According to the above analysis, time and location play important roles in the changes of housing prices. This research collected 65,688 geo-tagged Sina Weibo records (microblogs) on June 10 and 11 (2014). For each residential property in the market, we counted the number of microblogs within the radius of 0.5 mile meters (a possible walking distance for 10 min). Figure 7 shows the relationship between housing price (x) and the number of microblogs (Y). Again, this regression model aims at exploring the relationship between the number of microblogs and the housing prices. It by no means implies that the number of microblogs alone explains the variation in housing prices.

Fig. 7
figure 7

The price and the number of nearby microblogs

Figure 7 reveals that high housing prices are positively associated to the number of microblogs, which indicates that the areas with high human activity, as characterized by the high volumes of Weibo, tend to be areas of expensive houses. Time-stamped and location-based social media data contributed by individuals constituted a new data source for geographic research. The emerging big data harvested from social media are transforming conventional social sciences into computational social sciences. High human activity via social media also indicates the convenience of accessing urban functions and facilities, which is an important indicator of housing prices. In addition, these active areas are mainly areas in CBD, which have very high selling prices or rent.

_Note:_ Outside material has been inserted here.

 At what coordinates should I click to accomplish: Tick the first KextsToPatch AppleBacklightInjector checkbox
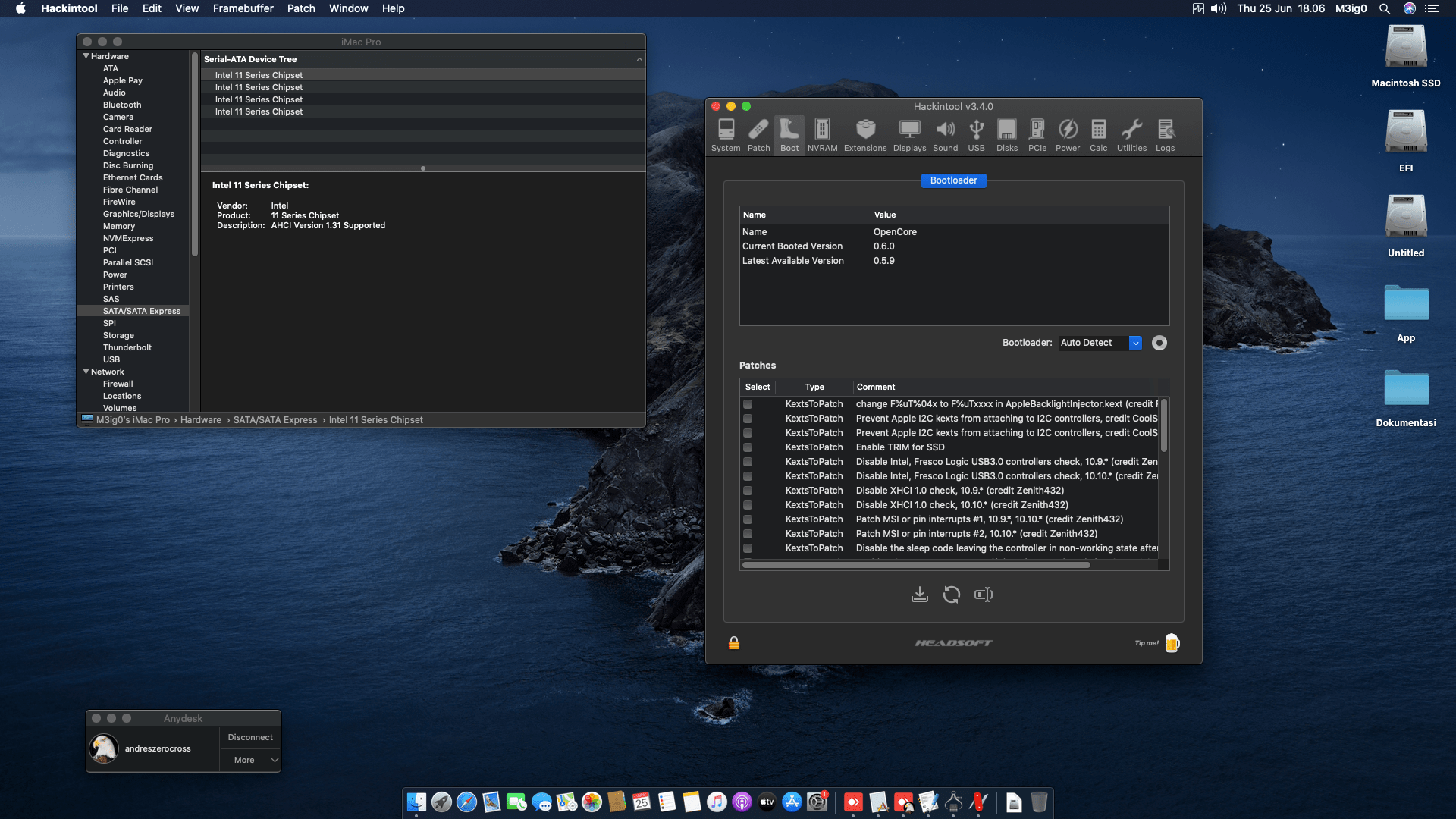(x=748, y=404)
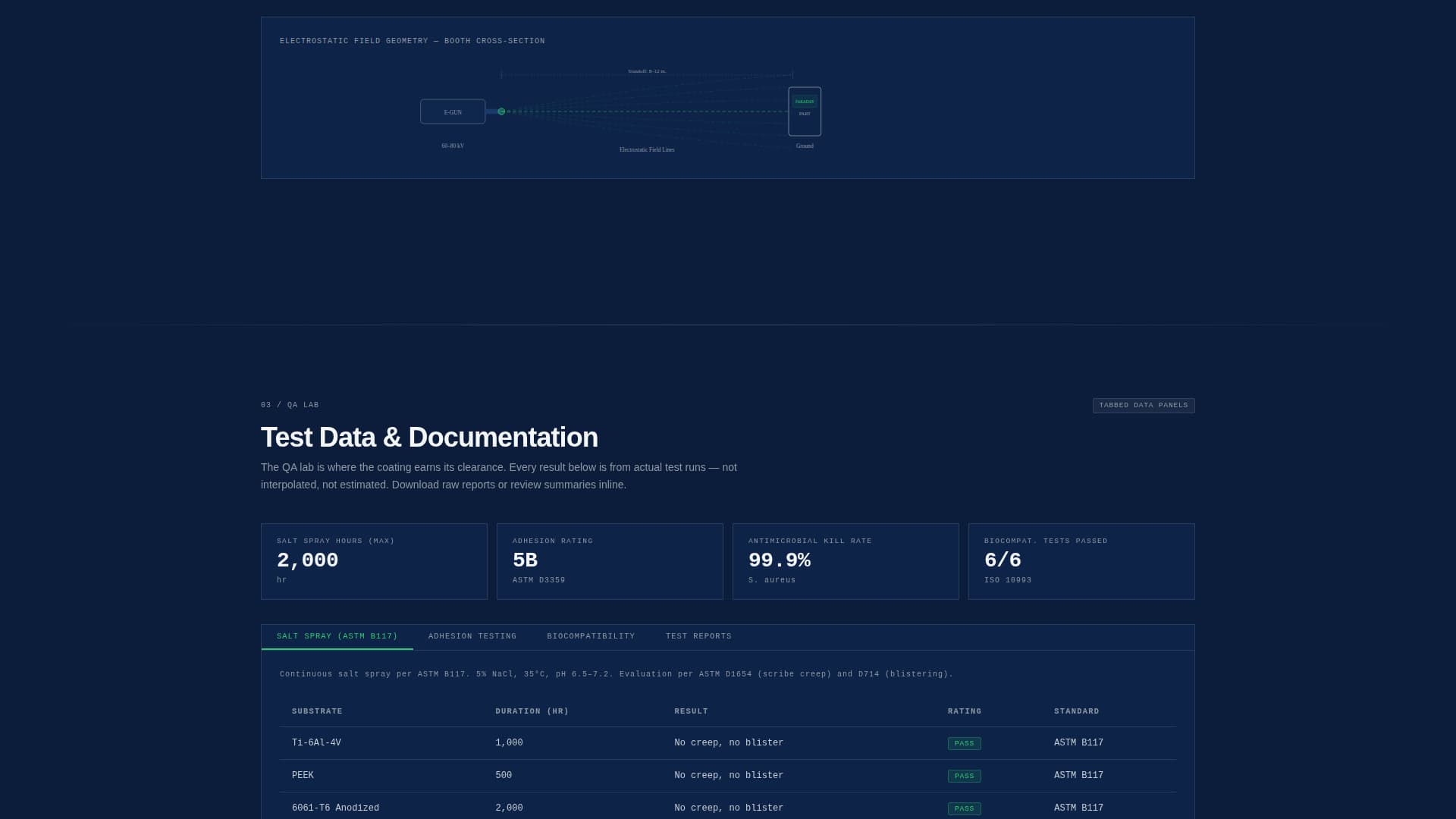Return to the SALT SPRAY (ASTM B117) tab
This screenshot has height=819, width=1456.
point(337,636)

GWR (Brunsdon et al. 1998) was used to estimate the local effects of the association between the number of microblogs and housing prices. In Fig. 8 the housing price was regressed against the number of microblogs. The city core had a very large residual area shown in red, which indicated the poor fitting of the model in that location. In other words, the customers overpaid the attractiveness of the housing units in these areas from the perspective of the human activity (on social media).

Fig. 8
figure 8

a Standardized residuals of GWR. b Regression coefficients for the number of microblogs of GWR

Concluding Remarks

The asking prices of residential houses in Wuhan over the last 10 years were considered in this paper. We found that the dynamics of changes in housing prices were highly relevant to the locations of the housing units. This was especially the case if considering how far the property was away from the city center. In addition, the distribution of residential houses on the market was scattered from the city’s perspective, but many local spatial clusters could be identified. Similar housing prices were spatially clustered, driven by the market force. In this paper, we highlighted that emerging social media provided an unprecedented data source for studying the urban activity and consequently allowed a better understanding of the structure and dynamics of real estate markets in cities. Location-based social media, sometimes termed as location-based social networks, referred to a set of Internet-based applications founded on Web 2.0 technologies that was with ideologies of allowing users to create and exchange user-generated content.

Looking into future research, the next-step will be to carry out a comparative space-time analysis of housing prices dynamics among different cities (Ye and Rey 2013). More research is needed for exploring the mechanism of China’s housing market and the influencing factors of housing prices (Wang and Kang 2014). Moreover, the quality of school districts as another influencing factor, along with different community attributes and physical environments, should also be considered. Location-based housing data and social media can act as a proxy for socio-economic and environmental conditions of human settlements. They can be used to support a better understanding of the underlying structure and dynamics of the housing markets in the communities. While only microblogs based on two common weekdays and geo-tagged posts were used in the study discussed here, weekend data and posts that were not geo-tagged might also be used in future and further analysis.